Prediction of Chronic Fatigue Syndrome in mothers of children with cancer based on empathy and experienced guilt, Afsari et al, 2020

John Mac

Senior Member (Voting Rights)
Definitely not a recommendation:
Abstract
The purpose of the present study was to predict the Chronic Fatigue Syndrome in mothers of children with cancer based on their empathy and guilt.
The research method was correlational.
The statistical population included all mothers who had children diagnosed with cancer between summer and autumn of 2019 from among whom 87 mothers were studied using convenient sampling method with an internet survey.
The tools of this study were Interpersonal Guilt Questionnaire (IGQ-67), Interpersonal Response Questionnaire (IRI) and Chalder Chronic Fatigue Questionnaire (CFQ-11).
The obtained data were analyzed using Pearson Correlation and Multiple Regression with SPSS21.
The results of the data analysis showed that chronic fatigue syndrome had a positive and significant relationship with general guilt and its dimensions; including survivor guilt, separation guilt, omnipotence guilt, and self-hate guilt, and with two dimensions of empathy; perspective and Imagination.
Also, the dimensions of omnipotence guilt and fantasy predicted 60/8 percent of variance of Chronic Fatigue Syndrome.
According to the role of guilt and empathy in chronic fatigue experience of mothers of children with cancer psychological interventions related to emotion regulation and management can play an important role in reducing psychological burnout.
http://www.ceciranj.ir/article_109277.html?lang=en
 
Here's my reaction after reading the abstract.

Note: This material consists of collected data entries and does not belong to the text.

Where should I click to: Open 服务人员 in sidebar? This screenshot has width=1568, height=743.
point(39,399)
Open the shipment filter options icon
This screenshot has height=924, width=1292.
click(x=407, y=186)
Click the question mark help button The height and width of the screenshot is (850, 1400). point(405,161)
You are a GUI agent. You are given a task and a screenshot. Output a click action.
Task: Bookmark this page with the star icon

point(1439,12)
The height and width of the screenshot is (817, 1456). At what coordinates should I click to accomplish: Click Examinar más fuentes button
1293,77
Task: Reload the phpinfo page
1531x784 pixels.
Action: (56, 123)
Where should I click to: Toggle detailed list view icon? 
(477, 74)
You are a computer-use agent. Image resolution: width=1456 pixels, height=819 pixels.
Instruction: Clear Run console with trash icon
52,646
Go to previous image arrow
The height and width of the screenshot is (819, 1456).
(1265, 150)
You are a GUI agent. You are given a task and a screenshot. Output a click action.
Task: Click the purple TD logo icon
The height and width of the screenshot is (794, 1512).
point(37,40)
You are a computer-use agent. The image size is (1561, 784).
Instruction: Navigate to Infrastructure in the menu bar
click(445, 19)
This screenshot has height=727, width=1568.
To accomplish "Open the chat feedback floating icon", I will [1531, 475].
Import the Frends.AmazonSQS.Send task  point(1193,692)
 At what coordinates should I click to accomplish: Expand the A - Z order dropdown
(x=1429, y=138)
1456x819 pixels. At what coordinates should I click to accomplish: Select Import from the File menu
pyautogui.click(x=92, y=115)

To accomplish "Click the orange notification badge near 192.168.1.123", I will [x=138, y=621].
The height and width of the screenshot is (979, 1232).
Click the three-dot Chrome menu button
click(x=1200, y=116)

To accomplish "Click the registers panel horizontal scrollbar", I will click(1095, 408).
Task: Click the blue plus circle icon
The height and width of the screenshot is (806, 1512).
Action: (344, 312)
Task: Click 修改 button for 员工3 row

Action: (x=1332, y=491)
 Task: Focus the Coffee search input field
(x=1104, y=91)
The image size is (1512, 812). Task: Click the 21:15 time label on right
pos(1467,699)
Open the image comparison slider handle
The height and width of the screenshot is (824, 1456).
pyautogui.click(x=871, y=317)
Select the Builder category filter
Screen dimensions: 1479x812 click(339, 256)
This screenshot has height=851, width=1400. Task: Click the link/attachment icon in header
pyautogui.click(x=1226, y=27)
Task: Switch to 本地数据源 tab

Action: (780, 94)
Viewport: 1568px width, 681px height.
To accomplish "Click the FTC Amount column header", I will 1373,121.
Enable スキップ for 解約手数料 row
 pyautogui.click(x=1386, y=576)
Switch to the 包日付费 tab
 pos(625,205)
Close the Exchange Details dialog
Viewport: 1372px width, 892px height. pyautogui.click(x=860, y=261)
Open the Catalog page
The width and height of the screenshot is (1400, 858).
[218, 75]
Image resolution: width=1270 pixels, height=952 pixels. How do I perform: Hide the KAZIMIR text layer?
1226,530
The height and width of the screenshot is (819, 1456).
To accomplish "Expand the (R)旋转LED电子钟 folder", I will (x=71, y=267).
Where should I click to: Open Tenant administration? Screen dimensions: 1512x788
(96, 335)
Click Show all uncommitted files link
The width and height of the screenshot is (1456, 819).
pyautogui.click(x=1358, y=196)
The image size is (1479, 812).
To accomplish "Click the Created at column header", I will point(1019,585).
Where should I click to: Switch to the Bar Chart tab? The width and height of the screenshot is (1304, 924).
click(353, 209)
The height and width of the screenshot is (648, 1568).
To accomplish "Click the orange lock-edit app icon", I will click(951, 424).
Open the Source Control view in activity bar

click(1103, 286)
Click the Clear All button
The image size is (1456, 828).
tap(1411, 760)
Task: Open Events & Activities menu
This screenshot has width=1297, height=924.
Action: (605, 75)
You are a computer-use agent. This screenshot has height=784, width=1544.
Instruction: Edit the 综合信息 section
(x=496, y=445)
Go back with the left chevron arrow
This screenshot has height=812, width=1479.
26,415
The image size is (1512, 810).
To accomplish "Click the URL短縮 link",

How dare they abuse the trust of mothers of sick children with this junk.
They are not diagnosing CFS, they are diagnosing understandable exhaustion with the multiply flawed Chalder questionnaire, and playing their nasty psychological games with the turmoil of emotions suffered by parents of sick children. As if they haven't suffered enough.
 
@dave30th, you got farther than me. I could find no publisher and no contact address for this journal, and the Iranian Council for Exceptional Children doesn't seem to exist if Google is to be believed (maybe I needed to search in Arabic?). The journal seems to be based out of Iran, many of the papers are authored by the editorial board members themselves, who are mainly at the University of Tehran.

It doesn't seem to be widely indexed (its not in Pubmed, for example).